Law embodies a complex constellation of relations that create fluid and shifting domains for action. Its multifaceted nature underlines the extent to which legal spaces are embedded in broader social and political claims involving intricate negotiations which cannot be ignored (von Benda-Beckmann, von Benda-Beckmann, and Griffiths Citation2009b). It represents an arena in which the politics of space in relation to land is enacted and negotiated because, when engaging with the complexity and uncertainty of social life, "legal agents—whether judges, legal theorists, administrative officers or ordinary people—represent and evaluate space in various ways" (Blomley Citation1994, xi).

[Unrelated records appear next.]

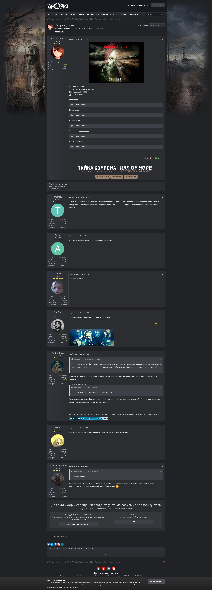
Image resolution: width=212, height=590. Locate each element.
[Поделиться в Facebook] (55, 544)
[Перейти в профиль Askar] (57, 248)
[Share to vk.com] (48, 544)
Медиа (73, 14)
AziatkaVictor (57, 38)
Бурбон (57, 312)
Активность (92, 14)
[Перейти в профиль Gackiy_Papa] (57, 366)
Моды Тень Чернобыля (93, 28)
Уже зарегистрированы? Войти (138, 5)
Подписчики (155, 25)
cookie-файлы (63, 583)
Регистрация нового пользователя (78, 524)
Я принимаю (157, 581)
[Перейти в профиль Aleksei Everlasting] (57, 479)
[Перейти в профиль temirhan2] (57, 210)
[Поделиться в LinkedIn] (62, 544)
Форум (64, 14)
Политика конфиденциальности (106, 573)
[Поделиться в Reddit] (58, 544)
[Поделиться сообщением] (162, 39)
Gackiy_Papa (57, 353)
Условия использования (71, 587)
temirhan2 (57, 196)
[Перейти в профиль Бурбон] (57, 325)
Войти (133, 522)
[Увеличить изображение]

Taking account of this requires the legal representation of space and temporality to be seen "as constituted by—and in turn constitutive of—complex, normatively charged, and often competing visions of social and political life under law" (Blomley Citation1994, xi). It is these connections, involving legal plurality, that I have explored in my research on law in order to present a picture of continuity and transformation in dealing with land over time and the dilemmas that this presents in Botswana today. In doing so, I hope I have contributed to the further development of legal pluralism that the editors of People’s Law and State Law envisaged.

Disclosure statement

No potential conflict of interest was reported by the authors.

Notes

Notes

1 For a more detailed discussion of what this entailed see Griffiths (Citation2017).

2 This is defined as being “in relation to any tribe or tribal community so far as it is not incompatible with the provision of any written law or contrary to morality, humanity or natural justice’ under s. 2 of the Customary law (Application and Ascertainment Act) 51 of 1969.

3 Under s. 2 of the above Act, this is defined as “any law whether written or unwritten, in force in Botswana, other than customary law”.

4 In reality these systems were not were not separate and distinct from one another did not stand in isolation to one another but did interact. For a discussion on this see Griffiths (Citation1997).